MUMBAI (Reuters) - The Securities and Exchange Board of India (SEBI) slapped a penalty of about $379 million on property developer PACL Ltd and four of its directors on Thursday, in a renewed attempt at sanctioning the firm for what it said were its fraudulent fund-raising schemes.
The fine comes after India's market regulator three years ago had ordered PACL to return the 491 billion rupees it had raised from customers from financial products that promised returns based on land investments.
SEBI labelled those schemes as fraudulent and said the market products were illegal as they had not been registered with the regulator. However, PACL had denied they were investment products or that it had engaged in fraud, and said they were land sales that would not need to be registered with SEBI.
PACL challenged that order with the Securities Appellate Tribunal (SAT), but the court upheld SEBI's order.
In a 47-page order issued late on Thursday, SEBI said it would impose a fine of 24.23 billion rupees ($379.07 million) for not having registered its schemes with the regulator.

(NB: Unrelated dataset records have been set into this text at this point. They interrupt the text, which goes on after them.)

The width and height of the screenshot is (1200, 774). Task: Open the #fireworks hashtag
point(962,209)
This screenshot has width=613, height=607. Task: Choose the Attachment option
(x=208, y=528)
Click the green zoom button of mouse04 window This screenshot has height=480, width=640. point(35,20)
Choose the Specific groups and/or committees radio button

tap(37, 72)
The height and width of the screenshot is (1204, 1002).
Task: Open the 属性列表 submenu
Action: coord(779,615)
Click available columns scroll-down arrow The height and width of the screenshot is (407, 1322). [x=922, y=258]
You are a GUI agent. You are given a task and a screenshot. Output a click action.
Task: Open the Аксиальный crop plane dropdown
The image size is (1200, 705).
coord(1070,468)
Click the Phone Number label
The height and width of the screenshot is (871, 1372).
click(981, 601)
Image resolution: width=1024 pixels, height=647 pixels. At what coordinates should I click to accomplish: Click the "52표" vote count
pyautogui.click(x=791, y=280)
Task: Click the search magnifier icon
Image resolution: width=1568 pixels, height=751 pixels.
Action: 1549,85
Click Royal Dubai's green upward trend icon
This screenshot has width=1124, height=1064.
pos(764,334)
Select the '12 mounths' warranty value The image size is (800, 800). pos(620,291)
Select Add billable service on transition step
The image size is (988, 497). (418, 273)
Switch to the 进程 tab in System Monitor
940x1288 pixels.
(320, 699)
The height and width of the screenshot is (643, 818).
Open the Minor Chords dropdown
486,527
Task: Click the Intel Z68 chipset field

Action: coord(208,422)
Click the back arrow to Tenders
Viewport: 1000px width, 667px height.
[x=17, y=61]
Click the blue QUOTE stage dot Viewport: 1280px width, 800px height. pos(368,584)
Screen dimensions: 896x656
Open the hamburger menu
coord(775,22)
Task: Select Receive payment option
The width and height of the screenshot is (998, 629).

"In my considered opinion, the amount of penalty is commensurate with the defaults committed by the Noticees," SEBI Adjucating Officer Amit Pradhan wrote in the order.
This is the second attempt by SEBI to fine PACL and some of its directors. In late 2015, the regulator had imposed a penalty of 72.69 billion rupees, or what it then estimated was three times the profits made by the company.
That fine, however, was rejected by SAT late last year after the company appealed, disputing how the profits were calculated. The tribunal sided with PACL and asked SEBI to announce a new fine.
In Thursday's order, SEBI asked PACL and the four directors - Tarlochan Singh, Sukhdev Singh, Gurmeet Singh and Subrata Bhattacharya - to pay the penalty within 45 days of receiving the order.
PACL and the four directors were not immediately reachable for comment.
SEBI has stepped up its scrutiny of unregistered investment products, plugging regulatory loopholes that had long allowed unregulated entities to raise billions of dollars from small investors.